## TASK TO COMPLETE
Reproduce every line of the entries below word for word, omitting the pictures.

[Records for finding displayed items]
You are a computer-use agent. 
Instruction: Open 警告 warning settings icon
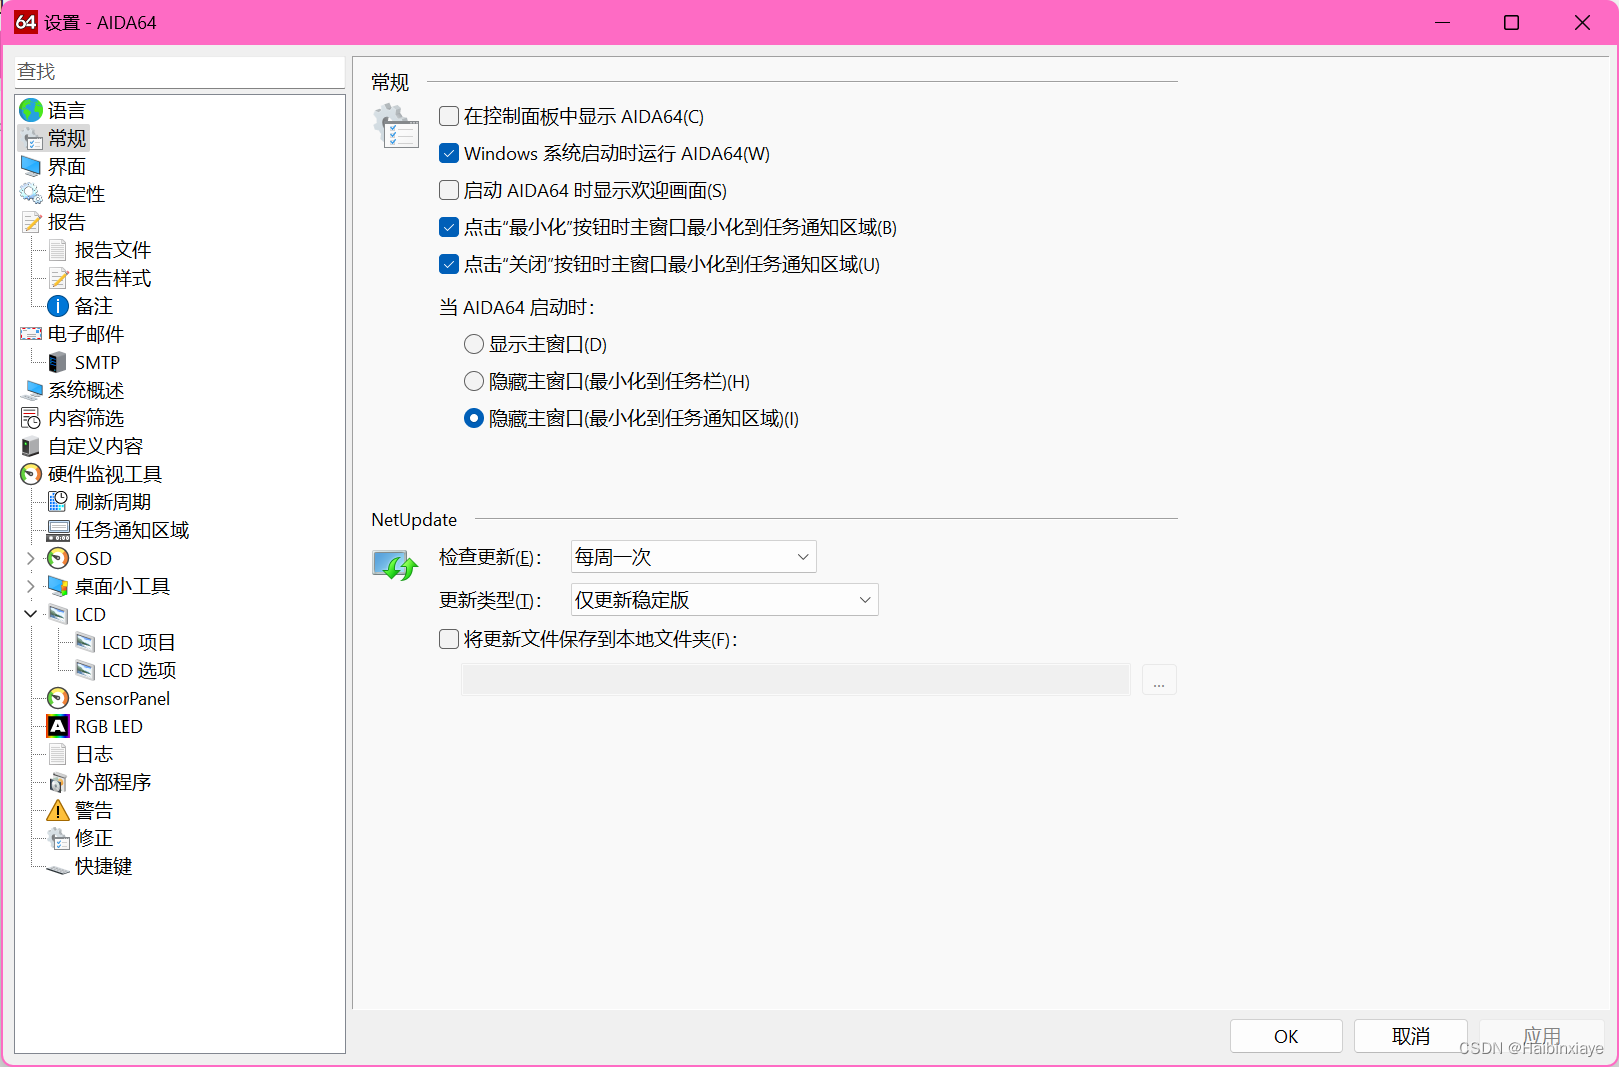click(58, 810)
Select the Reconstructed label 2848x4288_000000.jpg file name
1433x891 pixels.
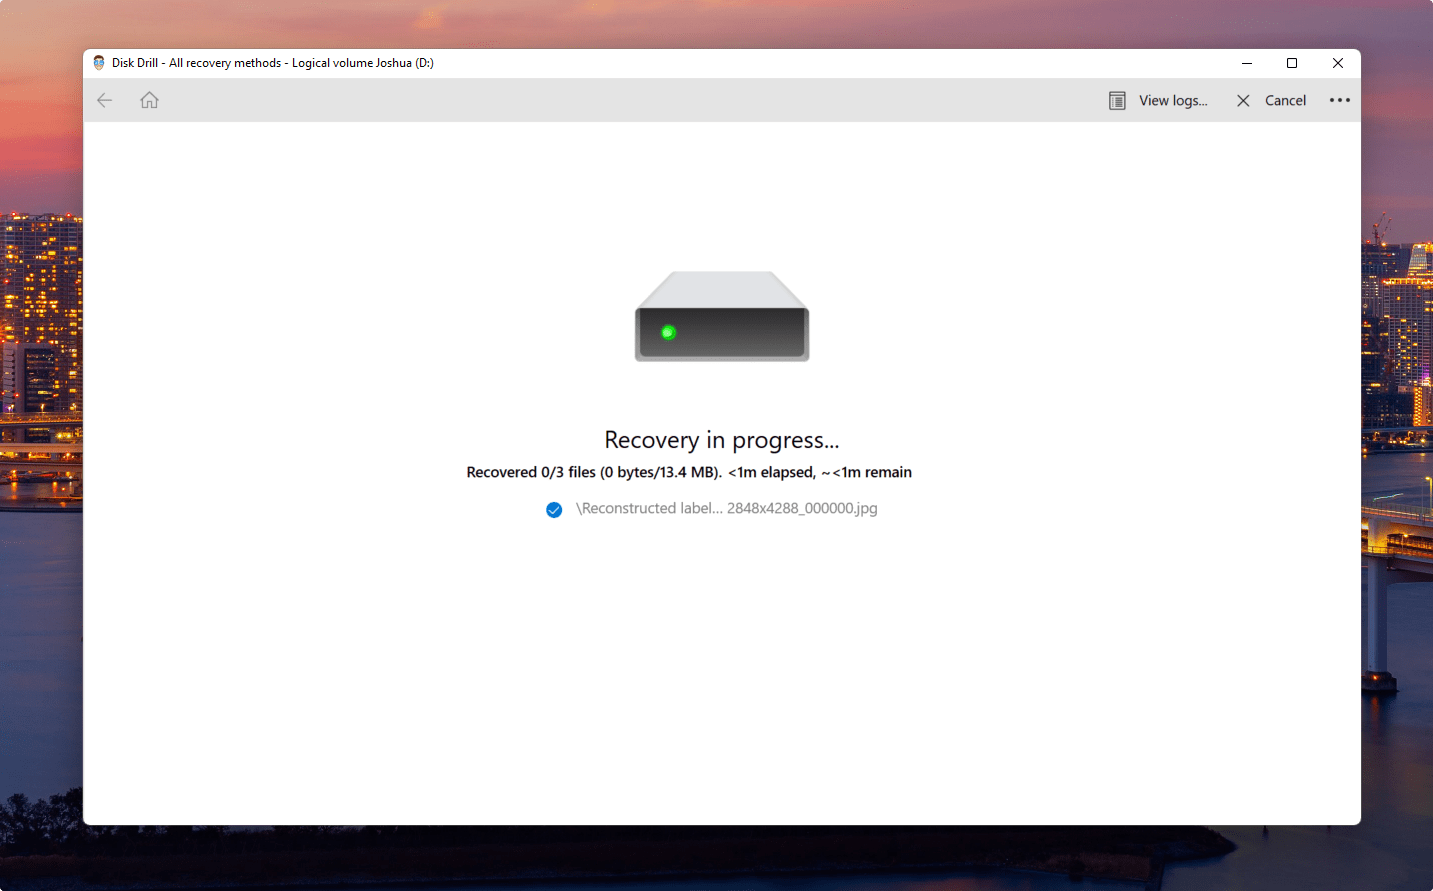click(726, 508)
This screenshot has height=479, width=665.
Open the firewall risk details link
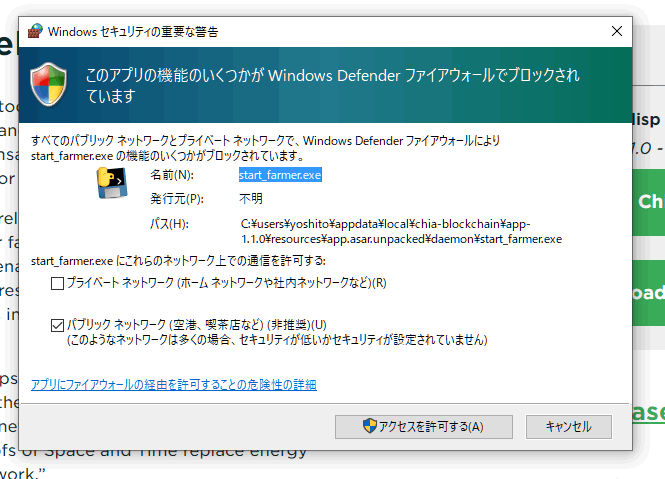click(174, 384)
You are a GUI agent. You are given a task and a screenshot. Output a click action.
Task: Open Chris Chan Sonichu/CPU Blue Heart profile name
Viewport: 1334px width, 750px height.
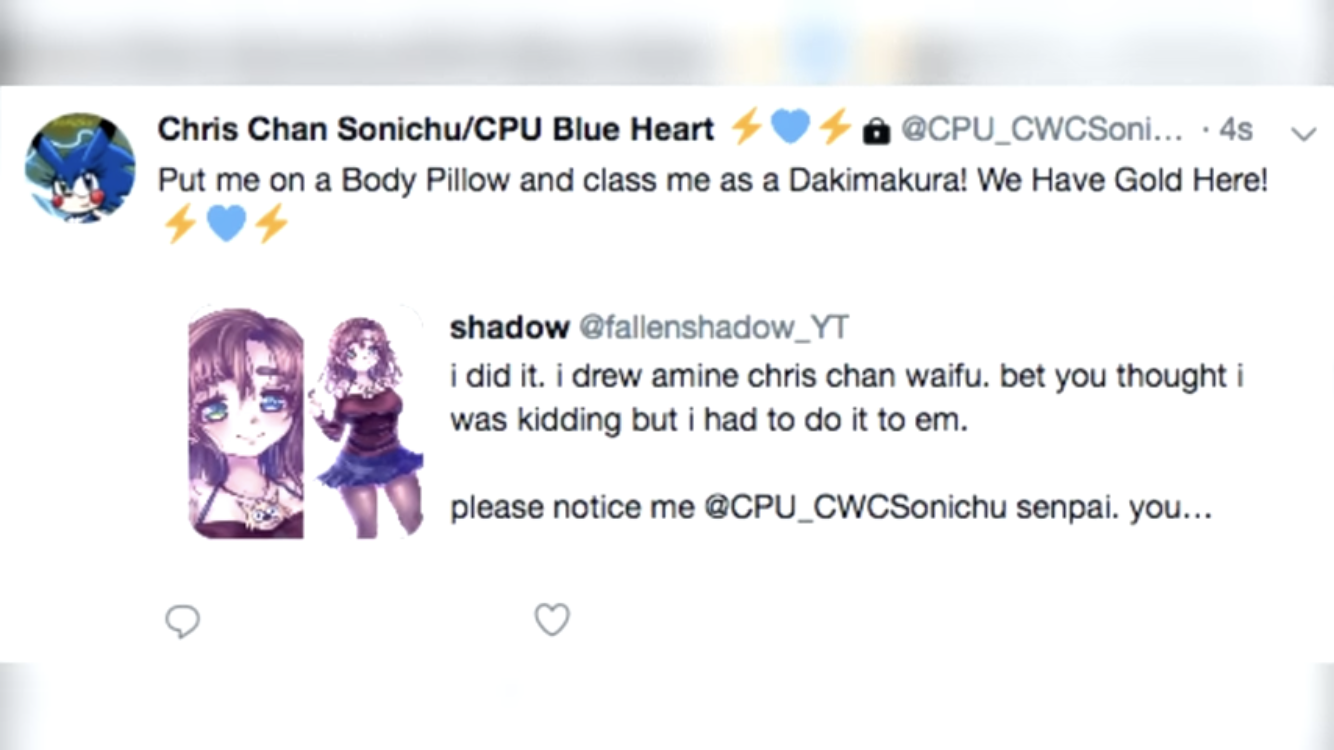coord(436,129)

## FINISHED ANSWER
You are a computer-use agent. 
Instruction: Open 警告 warning settings icon
click(58, 810)
Select the Reconstructed label 2848x4288_000000.jpg file name
1433x891 pixels.
click(726, 508)
This screenshot has height=479, width=665.
Open the firewall risk details link
click(174, 384)
You are a GUI agent. You are given a task and a screenshot. Output a click action.
Task: Open Chris Chan Sonichu/CPU Blue Heart profile name
Viewport: 1334px width, 750px height.
coord(436,129)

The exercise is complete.